Texte fourni:
§ §

Le risque de démence (et de maladie d’Alzheimer) augmente avec le nombre et la sévérité des traumatismes crâniens (TC), d’après une large étude prospective menée sur une cohorte danoise, et dont les résultats sont publiés dans le « Lancet Psychiatry ».
Cette étude a en effet été menée sur près de 2,8 millions de personnes, pour un total de 27 632 020 personnes-années. Elle montre que les personnes ayant subi un TC voient leur risque de démence augmenter de 24 %, et le risque spécifique de maladie d’Alzheimer augmenter de 16 %. Le risque est aussi augmenté même quand il s’agit d’un TC de sévérité moyenne (commotion cérébrale), avec une augmentation de 17 %.
Une étude très robuste
Le lien entre TC et démence avait déjà été suggéré, principalement pour les vétérans des guerres d’Irak et d’Afghanistan, et pour certains sportifs (football, football américain, hockey, boxe). Mais les études sur le sujet manquaient de robustesse (échantillons et durée de suivi trop peu importants, manque d’information sur le nombre, la sévérité et la date du TC, manque de population témoin comparative) et les résultats étaient contradictoires.
Cette étude est la première à suivre pendant un temps long un échantillon de taille suffisante. Elle a ainsi considéré dans les registres danois les cas de TC qui avaient entraîné une hospitalisation ou un passage aux urgences entre 1977 et 2013. L’association de la sévérité, du nombre et de la date des TC avec la survenue d’une démence a été ajustée en fonction d’autres facteurs de risque tels que le diabète, une maladie cardiaque, la dépression et l’usage de drogues.

§ §

Données:

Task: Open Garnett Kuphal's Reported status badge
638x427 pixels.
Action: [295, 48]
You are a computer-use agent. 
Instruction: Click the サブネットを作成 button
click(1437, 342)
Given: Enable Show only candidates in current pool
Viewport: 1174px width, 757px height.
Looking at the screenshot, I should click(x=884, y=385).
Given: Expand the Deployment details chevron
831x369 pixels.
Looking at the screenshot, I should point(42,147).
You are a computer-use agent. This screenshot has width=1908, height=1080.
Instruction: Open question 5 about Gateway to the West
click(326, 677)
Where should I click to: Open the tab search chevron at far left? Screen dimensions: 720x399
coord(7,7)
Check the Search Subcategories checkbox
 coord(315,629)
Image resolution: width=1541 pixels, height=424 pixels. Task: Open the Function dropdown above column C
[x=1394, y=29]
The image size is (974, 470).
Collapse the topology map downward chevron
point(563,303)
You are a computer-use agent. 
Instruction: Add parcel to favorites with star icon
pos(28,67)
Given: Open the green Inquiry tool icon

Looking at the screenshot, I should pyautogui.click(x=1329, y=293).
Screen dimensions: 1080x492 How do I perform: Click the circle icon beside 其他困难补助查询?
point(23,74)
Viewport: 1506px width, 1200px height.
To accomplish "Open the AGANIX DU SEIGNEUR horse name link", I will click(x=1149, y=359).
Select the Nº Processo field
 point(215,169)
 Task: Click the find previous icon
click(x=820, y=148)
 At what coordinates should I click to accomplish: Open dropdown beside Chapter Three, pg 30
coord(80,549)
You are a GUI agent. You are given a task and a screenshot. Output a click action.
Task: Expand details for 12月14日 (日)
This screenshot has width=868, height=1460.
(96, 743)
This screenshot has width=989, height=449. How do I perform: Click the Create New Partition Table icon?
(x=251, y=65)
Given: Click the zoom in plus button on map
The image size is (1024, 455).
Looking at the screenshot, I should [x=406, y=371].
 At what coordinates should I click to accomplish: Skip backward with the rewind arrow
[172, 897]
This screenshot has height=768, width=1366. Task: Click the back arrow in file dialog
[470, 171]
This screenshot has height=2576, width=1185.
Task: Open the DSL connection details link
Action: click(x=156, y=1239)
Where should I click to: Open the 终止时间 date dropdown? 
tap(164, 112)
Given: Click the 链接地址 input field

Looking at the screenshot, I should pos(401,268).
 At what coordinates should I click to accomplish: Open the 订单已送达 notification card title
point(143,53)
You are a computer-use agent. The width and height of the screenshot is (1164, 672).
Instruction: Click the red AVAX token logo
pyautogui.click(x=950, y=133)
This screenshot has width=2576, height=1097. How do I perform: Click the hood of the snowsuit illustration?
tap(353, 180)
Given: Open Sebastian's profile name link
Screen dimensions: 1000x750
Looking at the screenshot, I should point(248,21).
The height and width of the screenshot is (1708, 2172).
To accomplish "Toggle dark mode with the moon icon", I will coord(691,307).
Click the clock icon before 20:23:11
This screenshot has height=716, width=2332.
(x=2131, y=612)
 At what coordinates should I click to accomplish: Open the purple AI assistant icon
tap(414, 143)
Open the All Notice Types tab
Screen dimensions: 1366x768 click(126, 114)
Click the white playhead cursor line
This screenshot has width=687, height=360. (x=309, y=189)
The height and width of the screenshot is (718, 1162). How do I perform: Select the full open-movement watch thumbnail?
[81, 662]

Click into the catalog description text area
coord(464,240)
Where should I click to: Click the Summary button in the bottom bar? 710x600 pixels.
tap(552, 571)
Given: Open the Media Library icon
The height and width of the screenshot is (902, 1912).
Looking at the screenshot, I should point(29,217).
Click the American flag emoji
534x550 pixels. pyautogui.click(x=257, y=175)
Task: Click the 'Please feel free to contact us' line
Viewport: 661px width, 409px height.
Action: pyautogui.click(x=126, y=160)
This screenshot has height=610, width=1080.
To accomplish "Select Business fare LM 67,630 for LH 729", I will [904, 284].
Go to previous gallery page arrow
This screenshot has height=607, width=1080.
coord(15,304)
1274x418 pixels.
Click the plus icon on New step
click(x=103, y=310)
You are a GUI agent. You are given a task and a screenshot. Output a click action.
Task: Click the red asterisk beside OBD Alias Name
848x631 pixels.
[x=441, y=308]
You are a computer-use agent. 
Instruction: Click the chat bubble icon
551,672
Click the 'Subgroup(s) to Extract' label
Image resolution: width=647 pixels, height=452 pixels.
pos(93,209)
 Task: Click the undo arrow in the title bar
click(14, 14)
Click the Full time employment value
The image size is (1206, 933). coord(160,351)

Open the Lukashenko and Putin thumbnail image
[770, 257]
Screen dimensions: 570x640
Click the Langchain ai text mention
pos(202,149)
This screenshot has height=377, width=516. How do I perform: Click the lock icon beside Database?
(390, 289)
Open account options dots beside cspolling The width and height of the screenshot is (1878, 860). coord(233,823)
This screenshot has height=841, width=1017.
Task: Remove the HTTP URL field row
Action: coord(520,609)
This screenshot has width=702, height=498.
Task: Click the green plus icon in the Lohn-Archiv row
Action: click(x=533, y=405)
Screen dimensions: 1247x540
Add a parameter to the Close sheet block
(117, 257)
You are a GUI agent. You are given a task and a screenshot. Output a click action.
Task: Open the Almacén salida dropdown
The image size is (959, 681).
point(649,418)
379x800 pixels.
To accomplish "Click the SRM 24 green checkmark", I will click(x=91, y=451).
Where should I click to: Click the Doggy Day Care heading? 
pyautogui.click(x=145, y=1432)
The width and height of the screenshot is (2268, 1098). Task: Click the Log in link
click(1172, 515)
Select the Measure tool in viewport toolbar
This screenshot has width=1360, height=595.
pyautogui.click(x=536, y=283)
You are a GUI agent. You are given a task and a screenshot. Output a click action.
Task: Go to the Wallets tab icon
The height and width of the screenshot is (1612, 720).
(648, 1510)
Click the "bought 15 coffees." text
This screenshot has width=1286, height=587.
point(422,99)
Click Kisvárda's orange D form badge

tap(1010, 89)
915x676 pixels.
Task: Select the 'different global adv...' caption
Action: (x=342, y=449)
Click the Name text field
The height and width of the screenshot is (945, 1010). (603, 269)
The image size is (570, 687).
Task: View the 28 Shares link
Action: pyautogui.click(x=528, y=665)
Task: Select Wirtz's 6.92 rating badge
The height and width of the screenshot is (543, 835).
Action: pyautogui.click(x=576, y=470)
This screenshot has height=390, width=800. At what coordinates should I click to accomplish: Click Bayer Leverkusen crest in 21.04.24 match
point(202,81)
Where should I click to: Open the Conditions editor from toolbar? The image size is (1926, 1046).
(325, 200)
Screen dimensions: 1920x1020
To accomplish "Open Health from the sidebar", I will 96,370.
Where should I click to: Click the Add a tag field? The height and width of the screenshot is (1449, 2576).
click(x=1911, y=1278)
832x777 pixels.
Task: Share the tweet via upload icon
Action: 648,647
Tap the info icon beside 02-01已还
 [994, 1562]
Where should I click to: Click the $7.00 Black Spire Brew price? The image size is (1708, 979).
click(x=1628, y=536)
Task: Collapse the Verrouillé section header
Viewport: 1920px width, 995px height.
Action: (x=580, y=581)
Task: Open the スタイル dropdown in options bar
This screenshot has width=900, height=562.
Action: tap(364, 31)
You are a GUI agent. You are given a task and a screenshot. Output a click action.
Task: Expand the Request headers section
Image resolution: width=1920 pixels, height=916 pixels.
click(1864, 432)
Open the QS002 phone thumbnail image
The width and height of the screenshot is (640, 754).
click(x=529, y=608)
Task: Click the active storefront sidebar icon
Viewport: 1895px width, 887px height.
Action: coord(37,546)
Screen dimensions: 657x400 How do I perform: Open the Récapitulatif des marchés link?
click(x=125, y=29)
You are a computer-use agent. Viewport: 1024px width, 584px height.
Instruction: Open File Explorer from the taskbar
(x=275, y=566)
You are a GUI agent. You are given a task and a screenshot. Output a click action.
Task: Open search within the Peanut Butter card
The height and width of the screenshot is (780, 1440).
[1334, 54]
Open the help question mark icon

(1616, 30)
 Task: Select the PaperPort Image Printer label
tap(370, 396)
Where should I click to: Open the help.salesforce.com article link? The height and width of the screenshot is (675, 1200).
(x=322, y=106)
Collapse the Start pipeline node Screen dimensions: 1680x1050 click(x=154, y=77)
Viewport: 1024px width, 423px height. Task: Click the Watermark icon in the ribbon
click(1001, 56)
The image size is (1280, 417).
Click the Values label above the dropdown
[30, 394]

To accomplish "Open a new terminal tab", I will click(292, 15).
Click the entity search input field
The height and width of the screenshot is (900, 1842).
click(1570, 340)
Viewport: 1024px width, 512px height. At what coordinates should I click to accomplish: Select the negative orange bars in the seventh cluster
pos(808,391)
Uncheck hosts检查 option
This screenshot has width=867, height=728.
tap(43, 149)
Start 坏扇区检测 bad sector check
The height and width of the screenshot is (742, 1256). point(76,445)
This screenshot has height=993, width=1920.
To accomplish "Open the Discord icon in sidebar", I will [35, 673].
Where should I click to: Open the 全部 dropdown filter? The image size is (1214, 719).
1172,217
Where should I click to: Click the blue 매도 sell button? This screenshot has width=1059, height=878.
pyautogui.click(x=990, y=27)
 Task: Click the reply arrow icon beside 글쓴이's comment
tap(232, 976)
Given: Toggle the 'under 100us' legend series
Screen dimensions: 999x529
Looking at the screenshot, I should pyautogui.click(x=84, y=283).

§ §

Tâche 1: Reproduisez le passage du texte sur les traumatismes crâniens qui va de « Le risque de » à « augmentation de 17 %. ».
Tâche 2:
Répondez aux questions suivantes d'après le texte sur les traumatismes crâniens.
(a) Dans quelle revue les résultats de l'étude sont-ils publiés ?
(b) Sur combien de personnes environ l'étude a-t-elle été menée ?
(c) Entre quelles années se situent les cas de traumatisme crânien retenus dans les registres danois ?

Réponse 1:
Le risque de démence (et de maladie d’Alzheimer) augmente avec le nombre et la sévérité des traumatismes crâniens (TC), d’après une large étude prospective menée sur une cohorte danoise, et dont les résultats sont publiés dans le « Lancet Psychiatry ».
Cette étude a en effet été menée sur près de 2,8 millions de personnes, pour un total de 27 632 020 personnes-années. Elle montre que les personnes ayant subi un TC voient leur risque de démence augmenter de 24 %, et le risque spécifique de maladie d’Alzheimer augmenter de 16 %. Le risque est aussi augmenté même quand il s’agit d’un TC de sévérité moyenne (commotion cérébrale), avec une augmentation de 17 %.

Réponse 2:
(a) Dans le « Lancet Psychiatry ».
(b) Sur près de 2,8 millions de personnes.
(c) Entre 1977 et 2013.